There are three other towns called 'Liberty' in Wisconsin. See Liberty, Wisconsin

Liberty is a town in Outagamie County, Wisconsin, United States. The population was 826 at the 2020 census.

==Geography==
According to the United States Census Bureau, the town has a total area of 30.8 square miles (79.7 km^{2}), of which 30.6 square miles (79.3 km^{2}) is land and 0.1 square mile (0.3 km^{2}) (0.42%) is water.

==Demographics==
As of the census of 2000, there were 834 people, 267 households, and 230 families residing in the town. The population density was 27.2 people per square mile (10.5/km^{2}). There were 283 housing units at an average density of 9.2 per square mile (3.6/km^{2}). The racial makeup of the town was 96.16% White, 0.12% African American, 0.60% Native American, 0.12% Asian, 2.28% from other races, and 0.72% from two or more races. Hispanic or Latino of any race were 2.88% of the population.

There were 267 households, out of which 44.2% had children under the age of 18 living with them, 80.5% were married couples living together, 3.0% had a female householder with no husband present, and 13.5% were non-families. 10.9% of all households were made up of individuals, and 3.0% had someone living alone who was 65 years of age or older.

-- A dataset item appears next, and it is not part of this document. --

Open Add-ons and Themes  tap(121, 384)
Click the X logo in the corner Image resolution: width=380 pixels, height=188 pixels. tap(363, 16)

The average household size was 3.06 and the average family size was 3.32.

In the town, the population was spread out, with 30.8% under the age of 18, 6.8% from 18 to 24, 30.1% from 25 to 44, 23.7% from 45 to 64, and 8.5% who were 65 years of age or older. The median age was 35 years. For every 100 females, there were 110.6 males. For every 100 females age 18 and over, there were 116.1 males.

The median income for a household in the town was $60,167, and the median income for a family was $62,000. Males had a median income of $40,234 versus $24,205 for females. The per capita income for the town was $20,117. About 0.9% of families and 0.8% of the population were below the poverty line, including none of those under the age of eighteen or sixty-five or over.